Find the number of lines below in which the word "computer" appears, and write that number only.

***** ENTRIES SUPPLIED *****

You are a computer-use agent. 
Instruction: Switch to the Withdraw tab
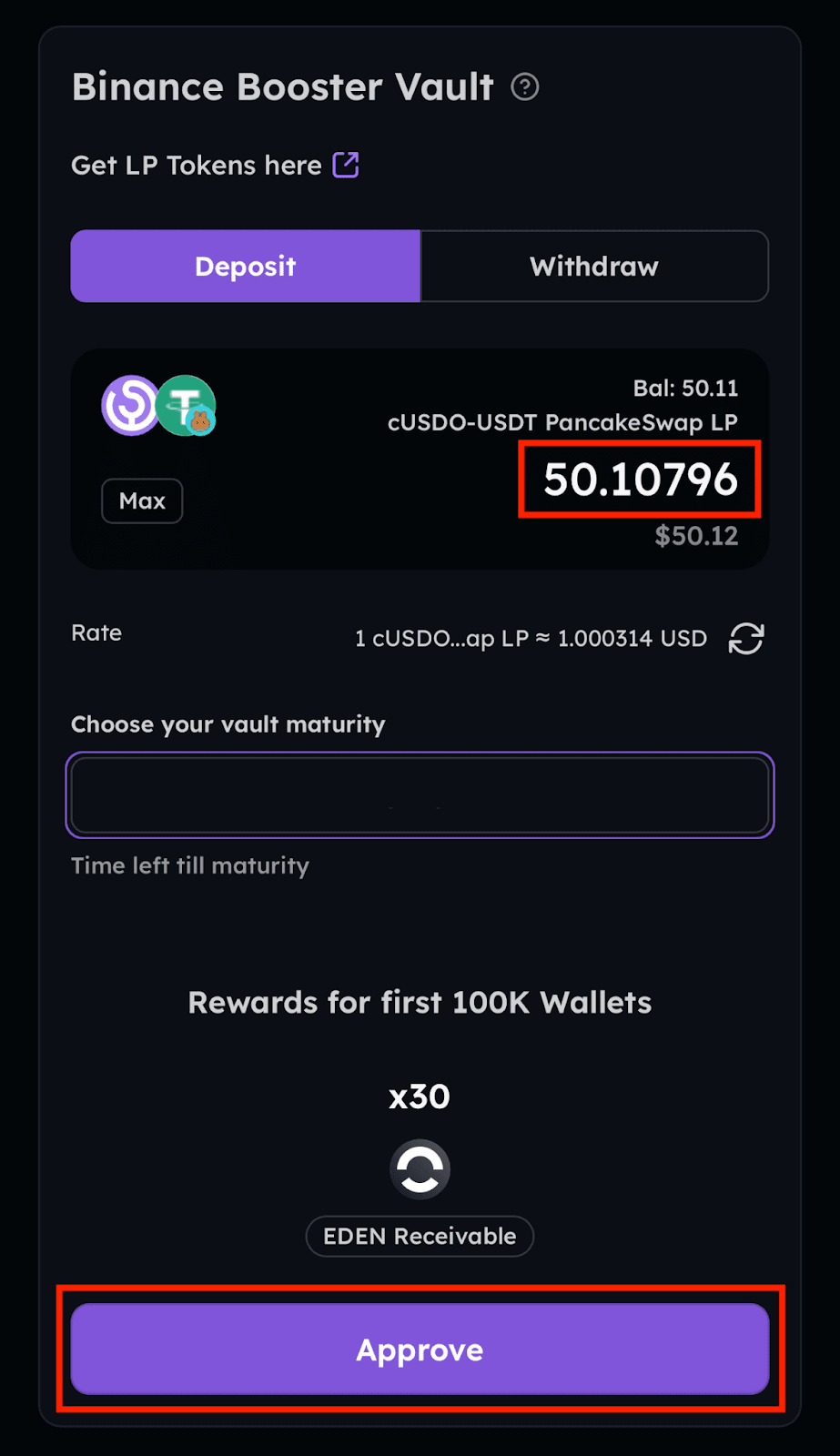(594, 266)
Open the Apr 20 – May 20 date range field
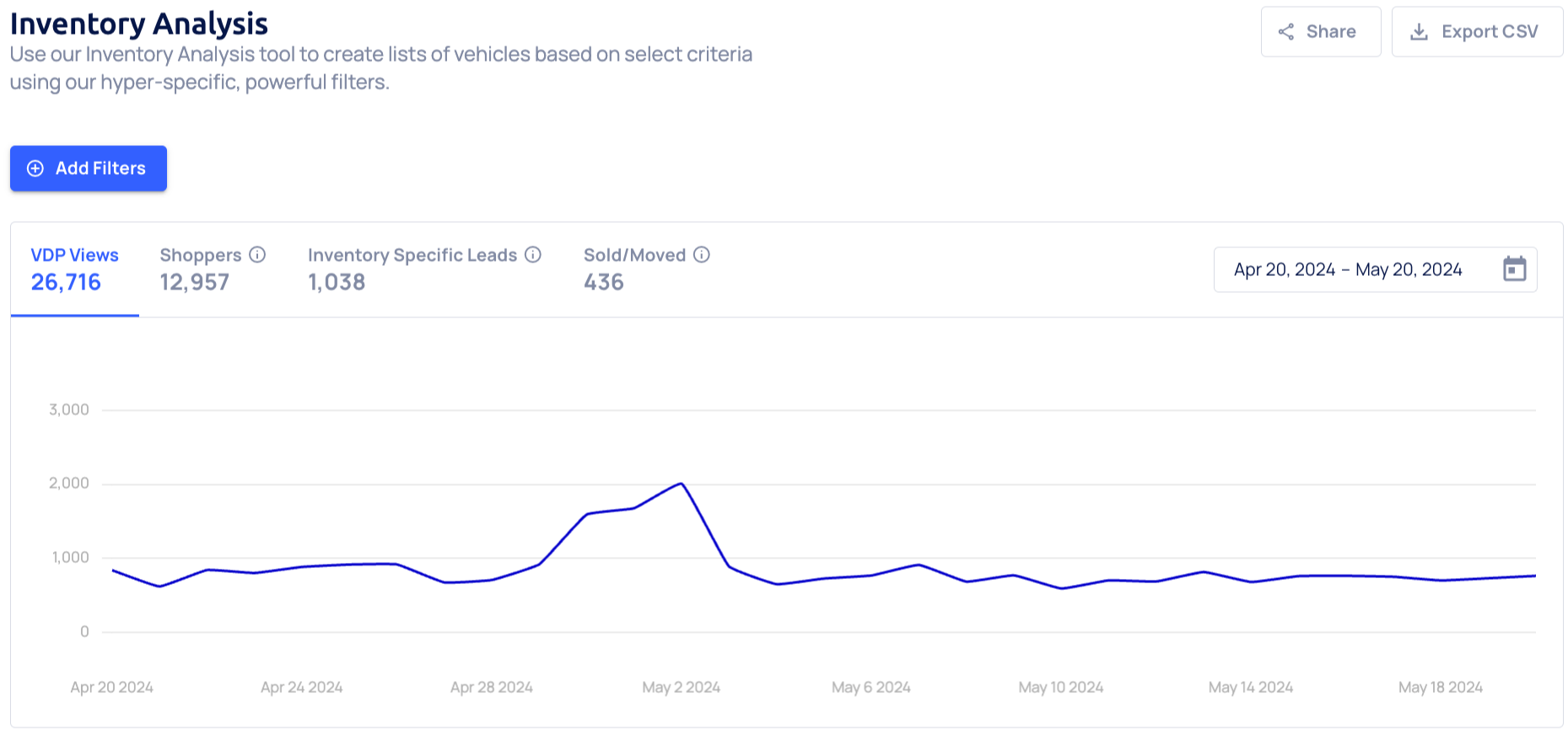The height and width of the screenshot is (741, 1568). tap(1348, 270)
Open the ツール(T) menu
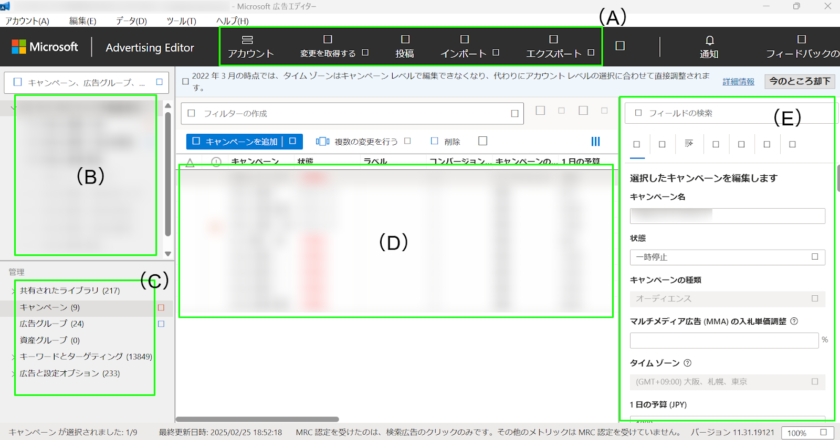 coord(181,21)
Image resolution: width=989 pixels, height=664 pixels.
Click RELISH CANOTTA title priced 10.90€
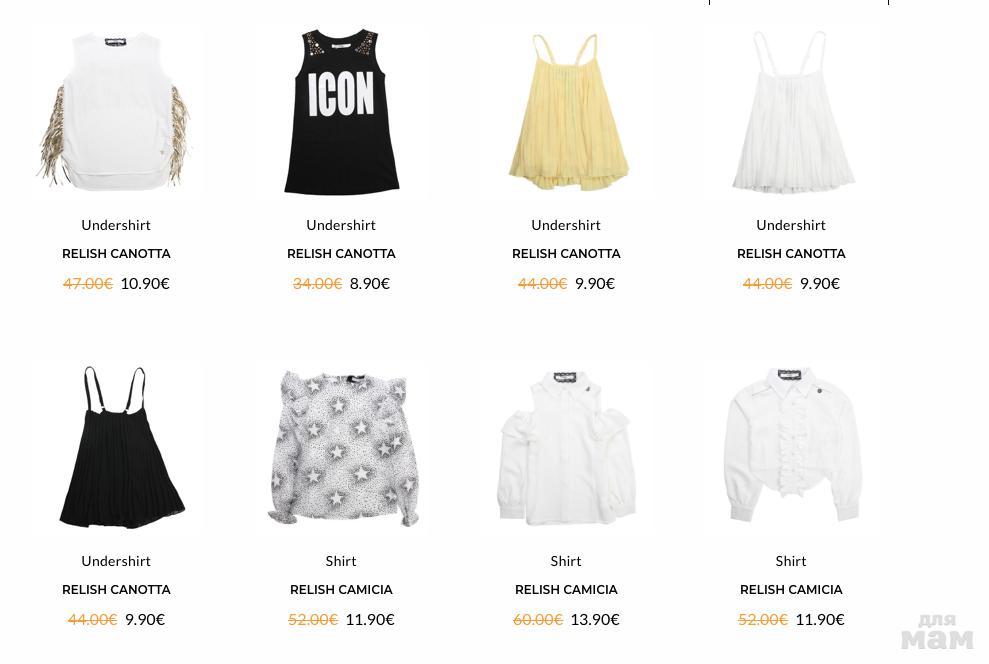116,253
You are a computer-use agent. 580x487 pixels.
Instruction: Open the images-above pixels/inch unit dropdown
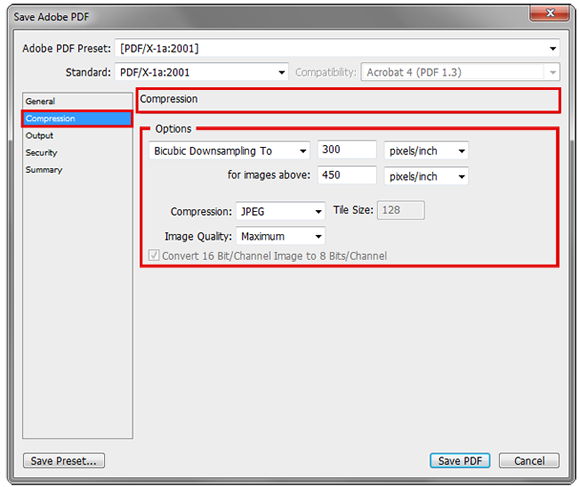426,176
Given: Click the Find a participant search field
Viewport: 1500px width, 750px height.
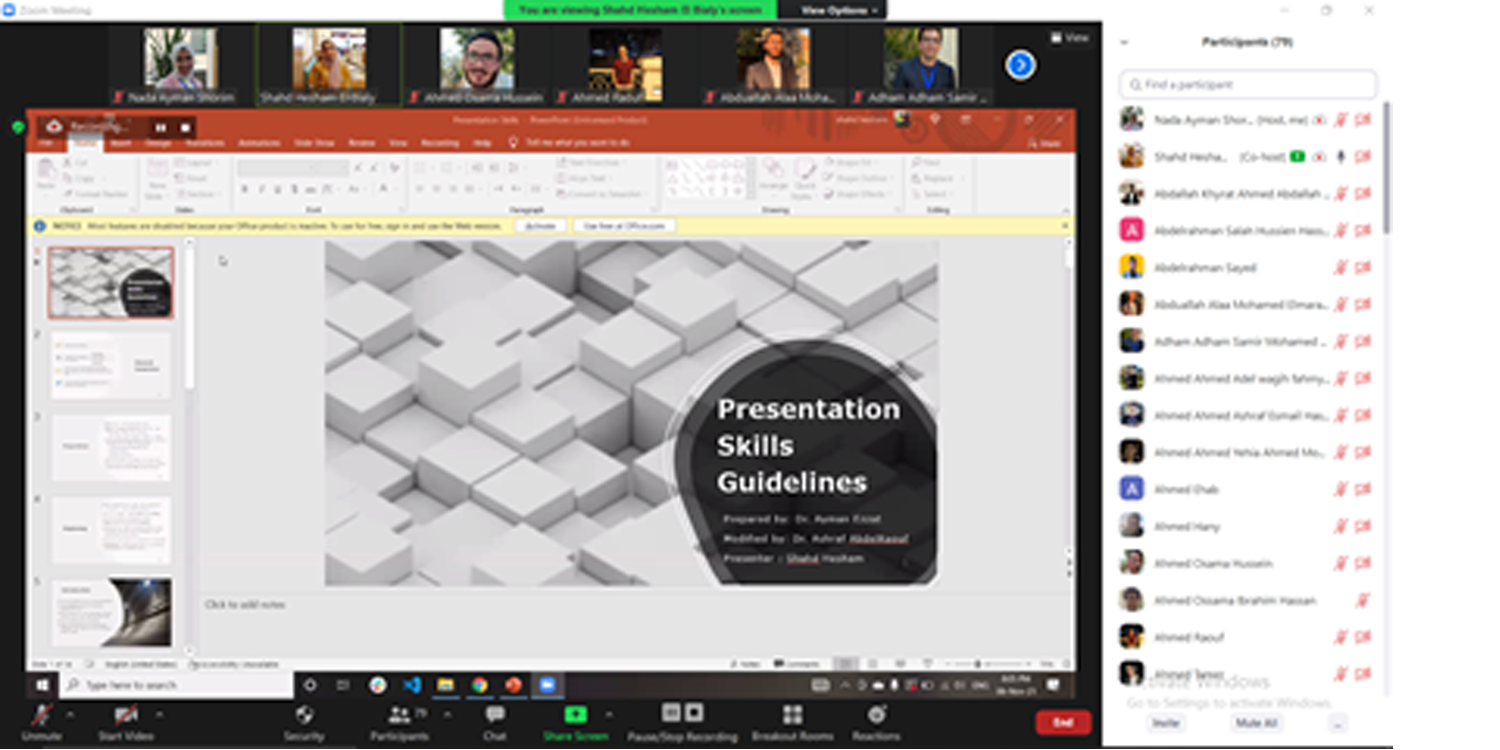Looking at the screenshot, I should tap(1248, 85).
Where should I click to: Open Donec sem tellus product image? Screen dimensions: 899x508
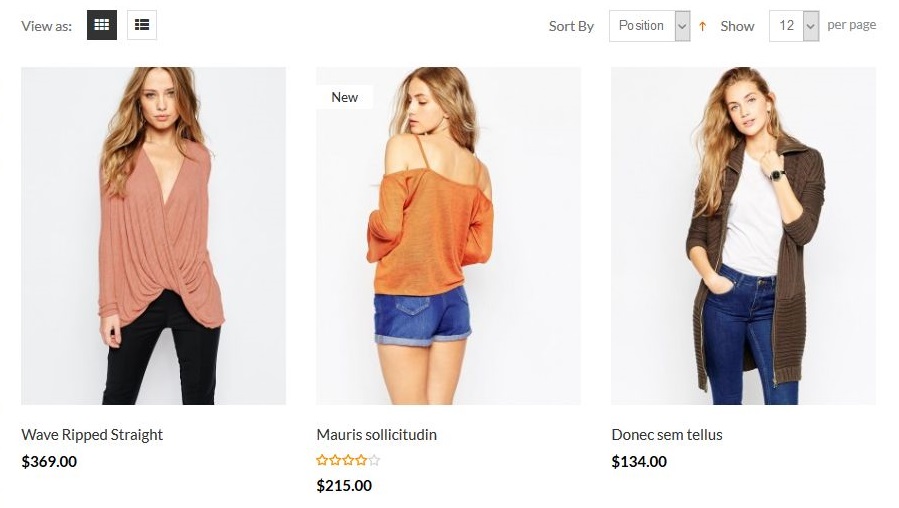[x=743, y=236]
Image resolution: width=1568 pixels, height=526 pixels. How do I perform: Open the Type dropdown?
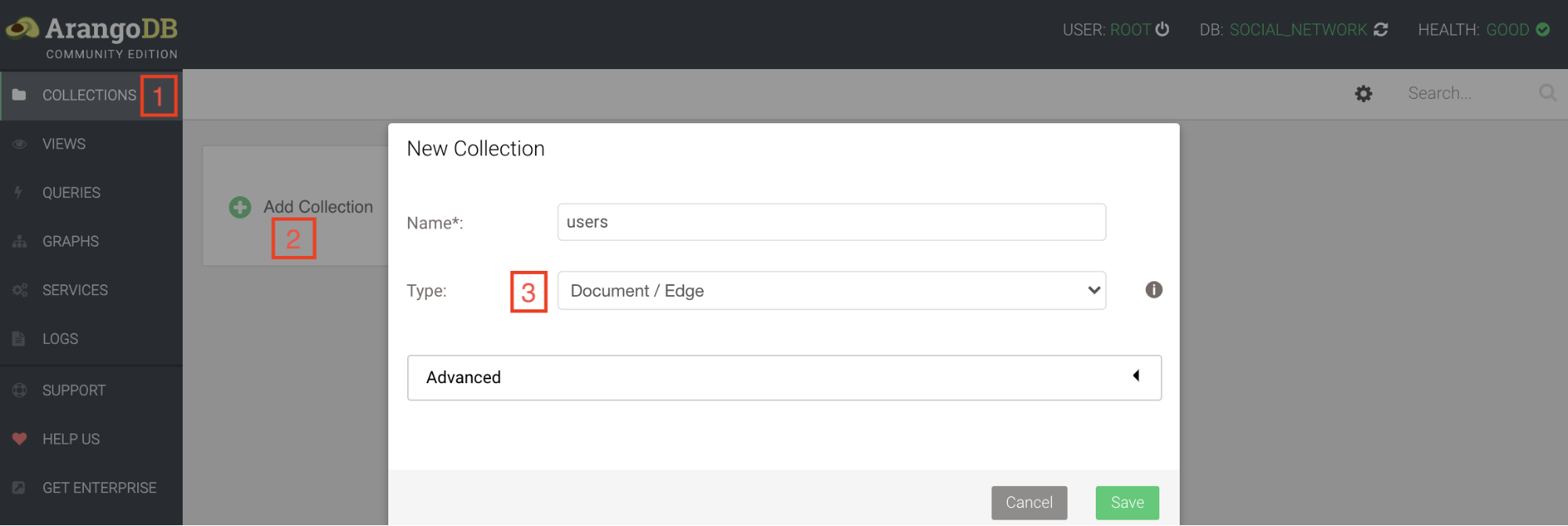click(831, 290)
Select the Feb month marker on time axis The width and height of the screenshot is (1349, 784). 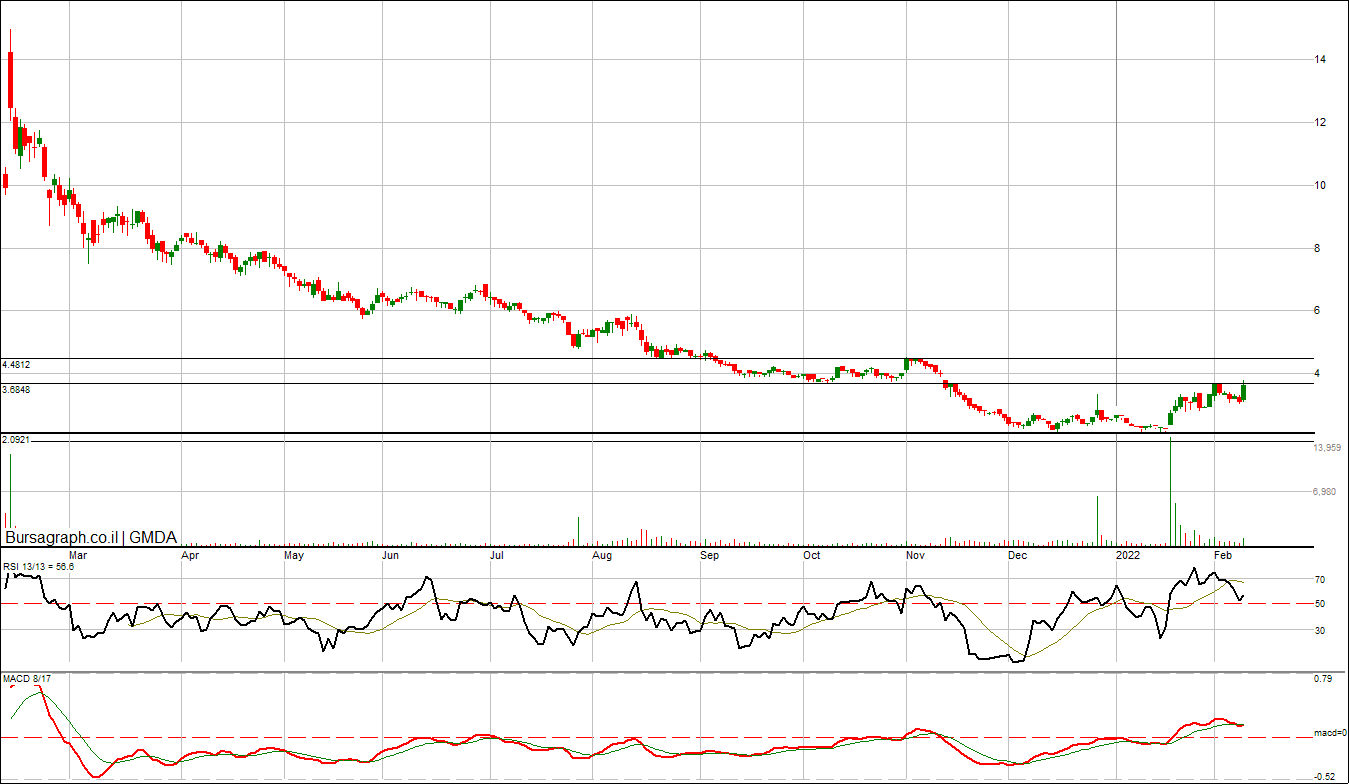[x=1222, y=554]
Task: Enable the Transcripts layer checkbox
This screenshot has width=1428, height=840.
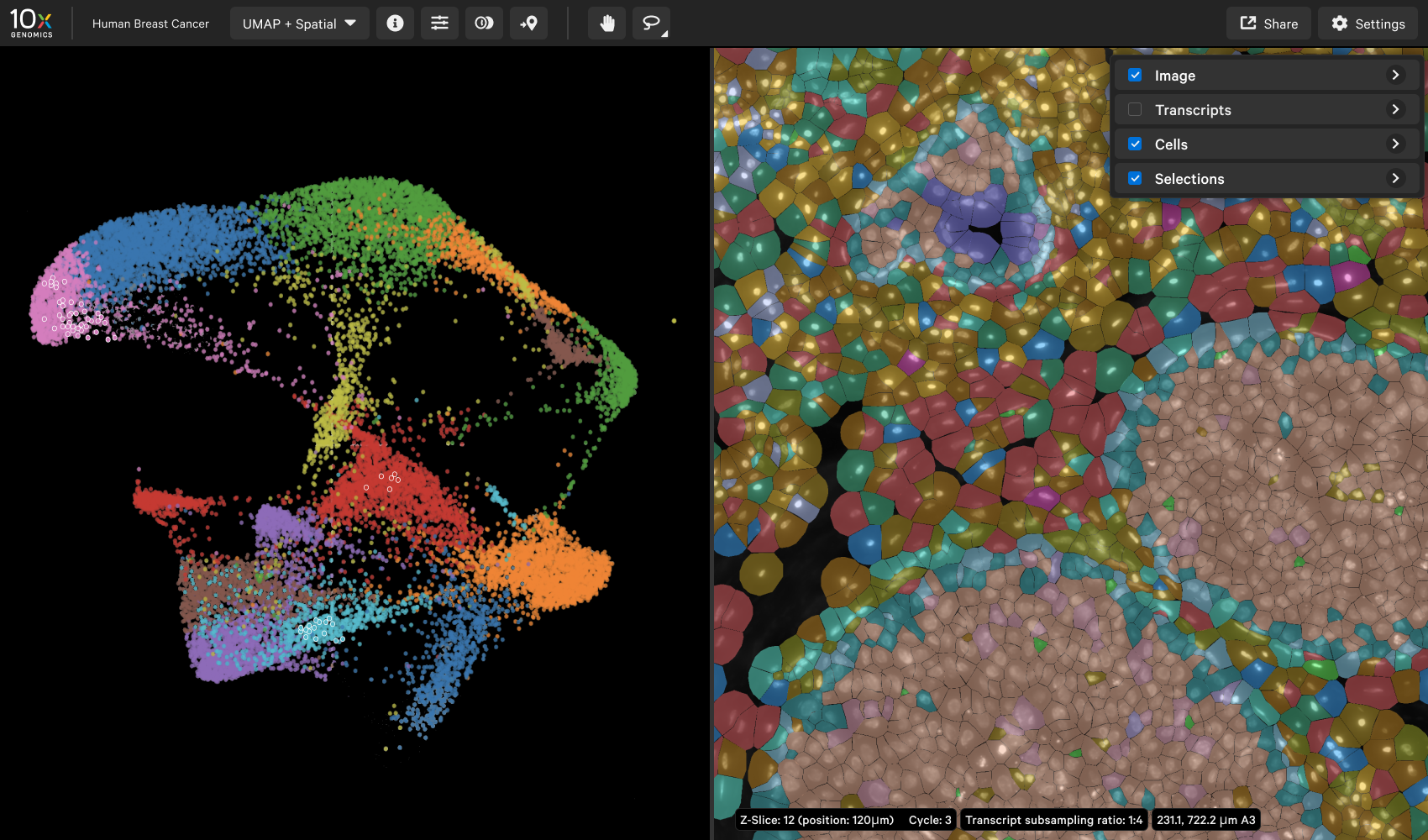Action: (1135, 110)
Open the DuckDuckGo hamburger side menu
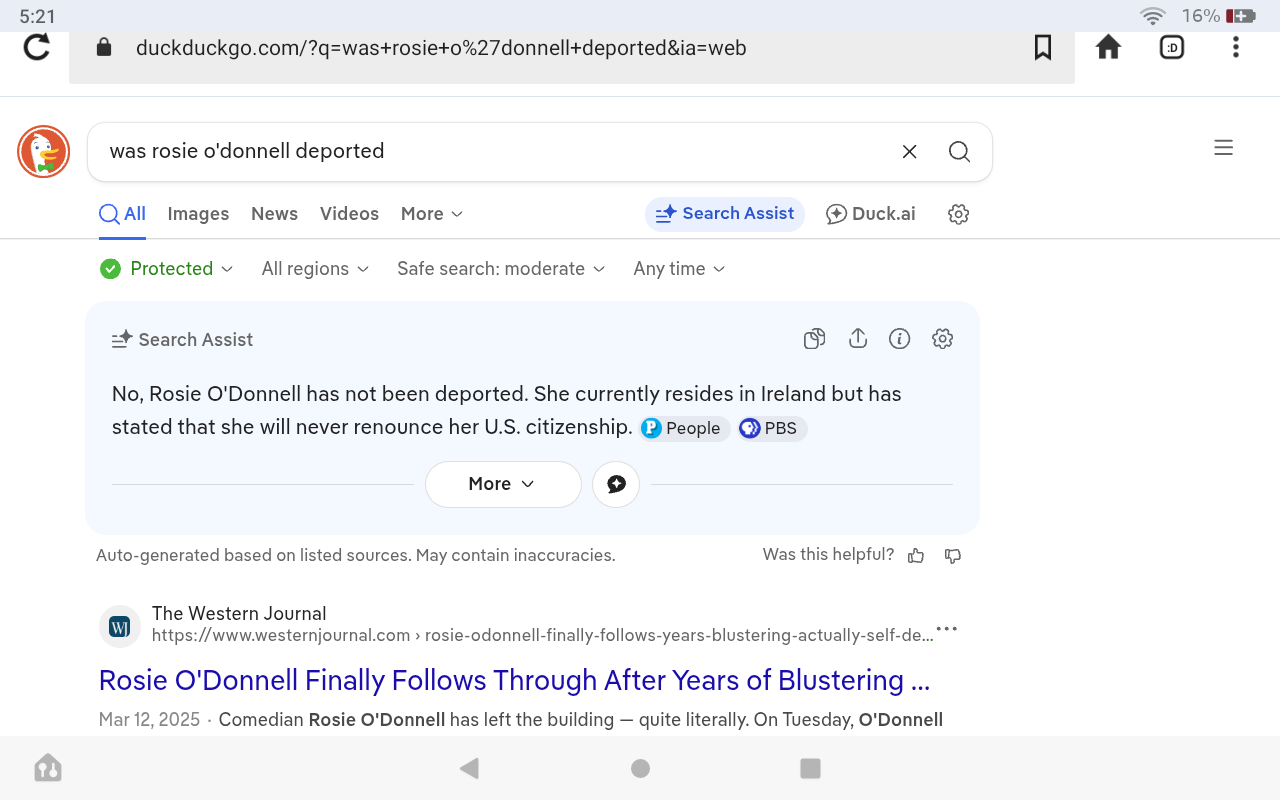The width and height of the screenshot is (1280, 800). 1223,148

*****

FINISHED EXERCISE
2